** STORED ROWS **
· · · · ·

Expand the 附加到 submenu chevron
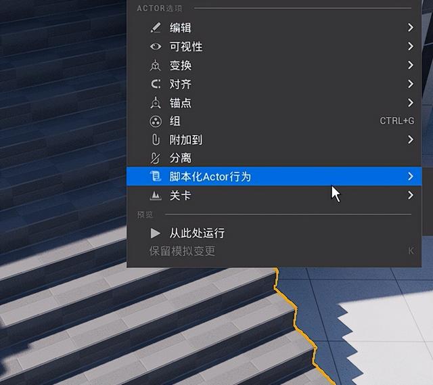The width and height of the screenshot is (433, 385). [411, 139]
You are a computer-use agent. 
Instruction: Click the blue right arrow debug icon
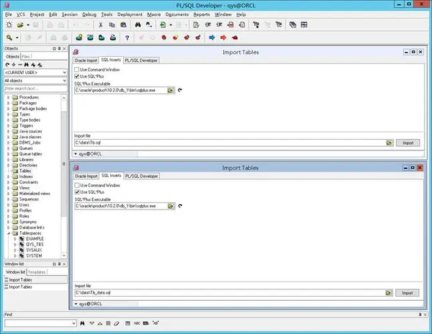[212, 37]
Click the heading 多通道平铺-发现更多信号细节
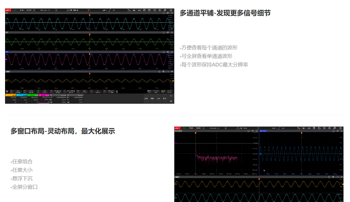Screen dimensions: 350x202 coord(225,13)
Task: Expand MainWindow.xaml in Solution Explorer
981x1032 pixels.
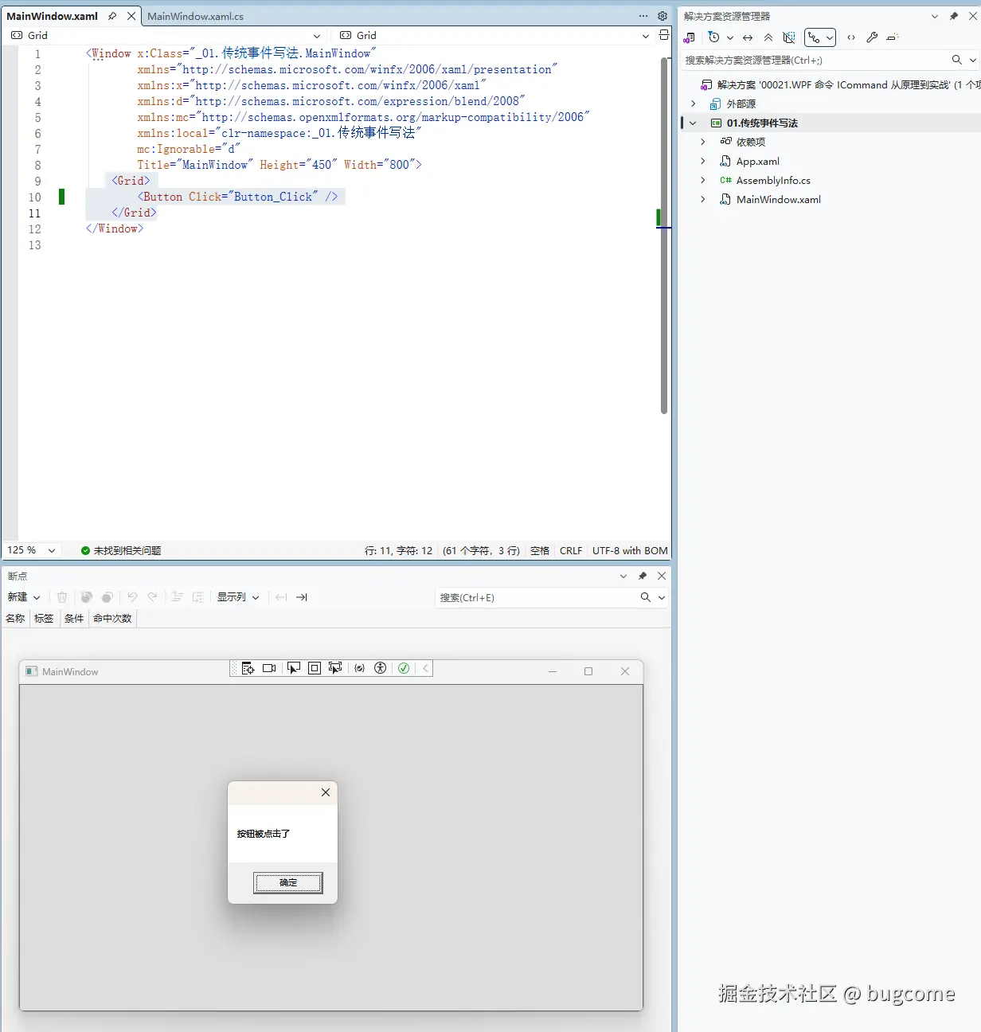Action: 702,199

· · · · ·

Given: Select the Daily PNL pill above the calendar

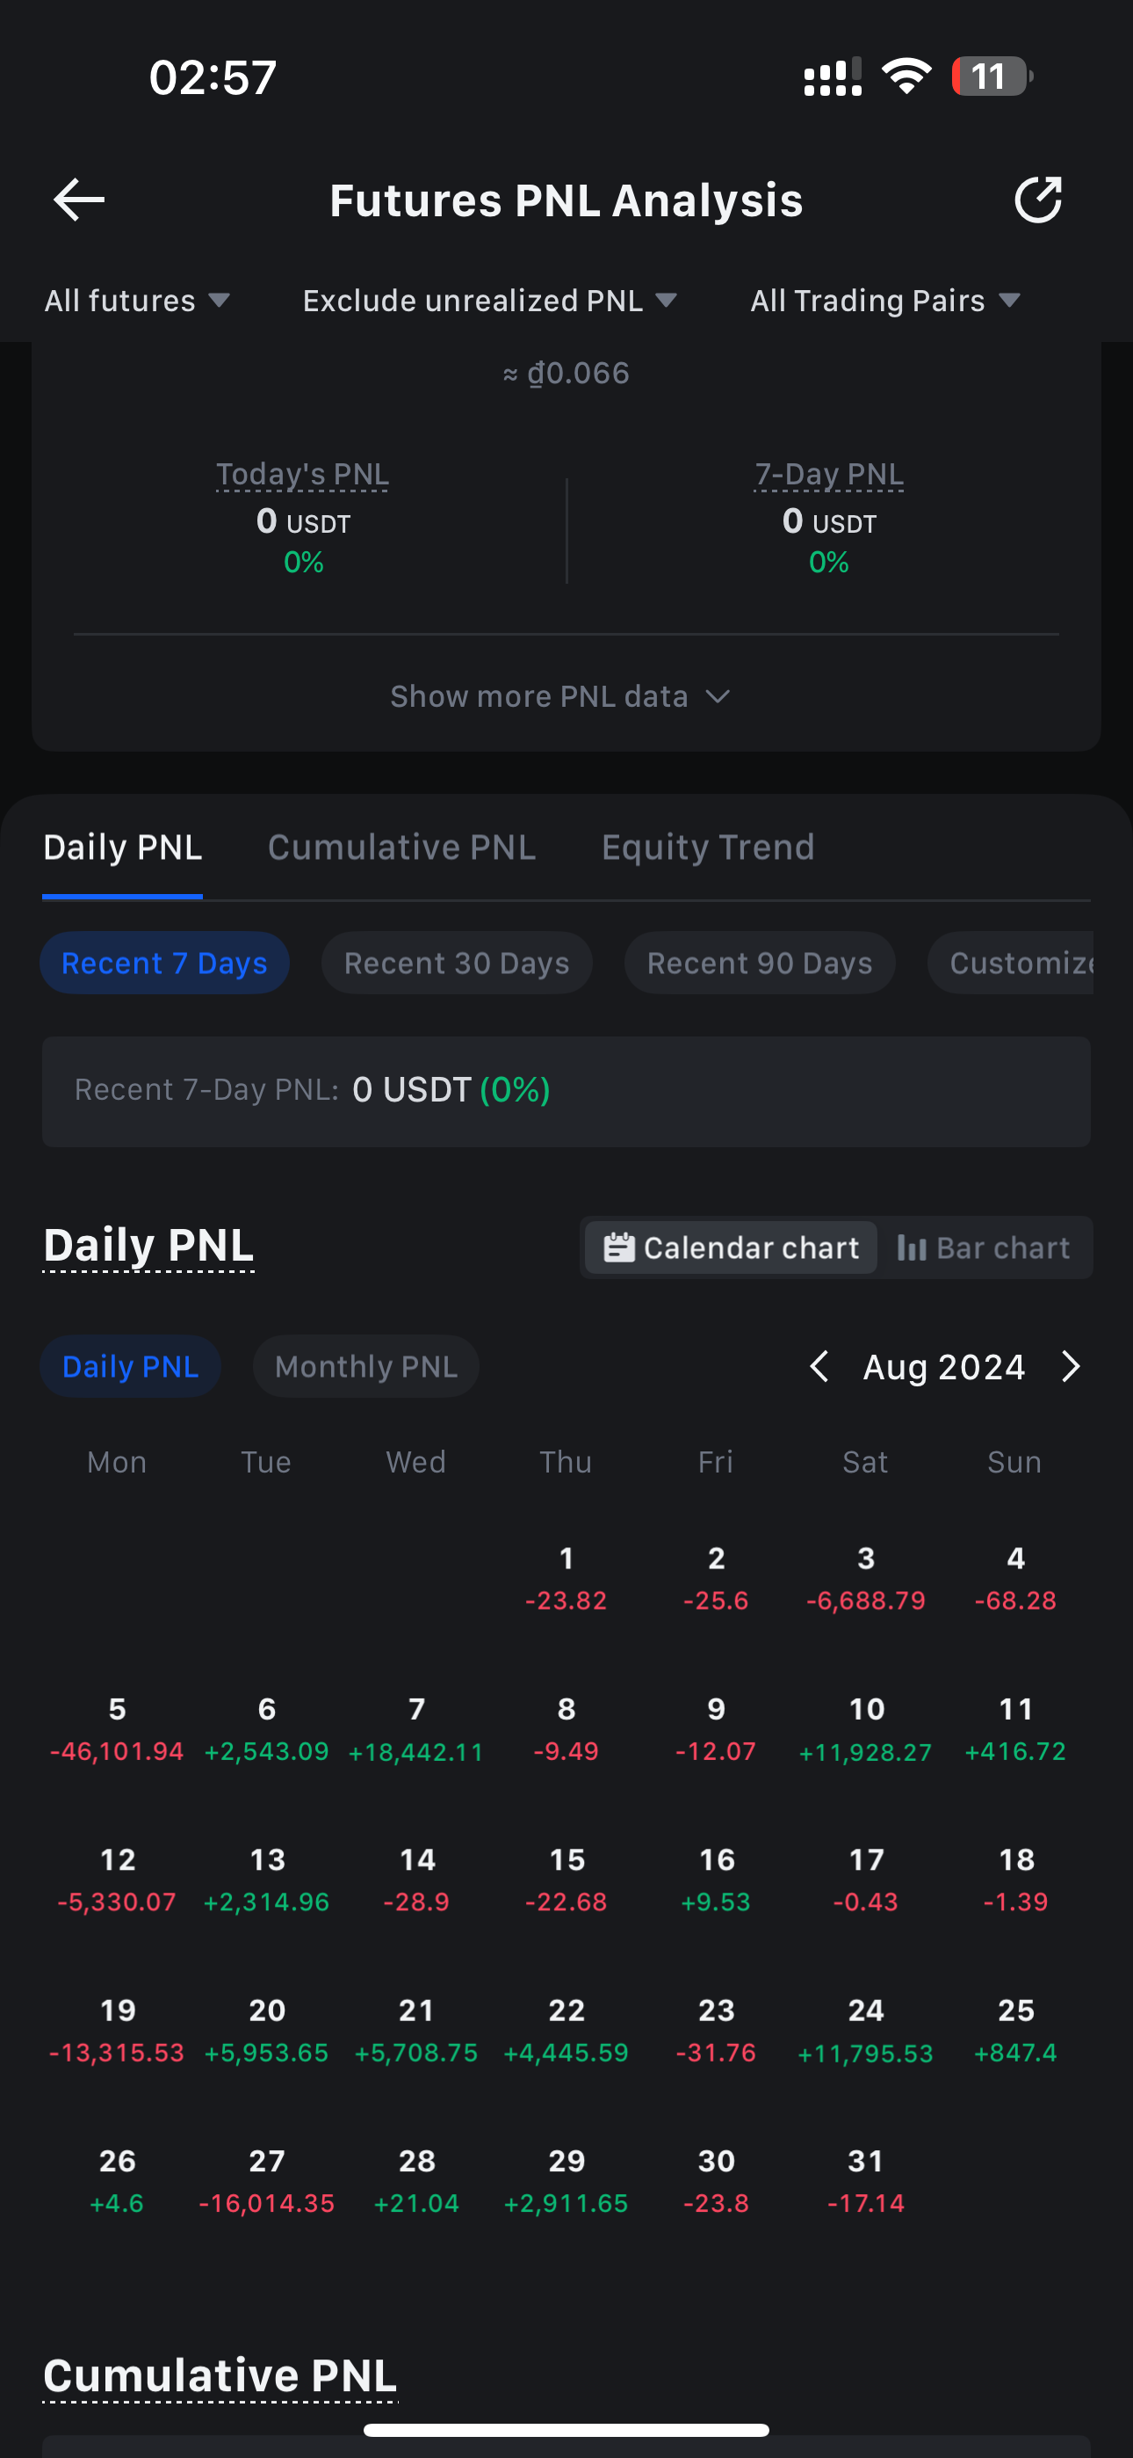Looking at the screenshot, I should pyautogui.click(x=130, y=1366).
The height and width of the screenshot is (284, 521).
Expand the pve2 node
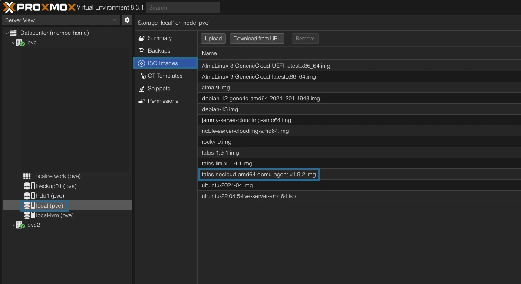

· · · · ·

** PROBLEM REQUIREMENTS **
Rewrite the entries from the line containing "Task: Expand MainWindow.xaml" through the line containing "Action: 702,199" as a JSON list of strings, one string per line, skipping blank lines and leaving out the pictures.

** EXERCISE SOLUTION **
[
  "Task: Expand MainWindow.xaml in Solution Explorer",
  "981x1032 pixels.",
  "Action: 702,199"
]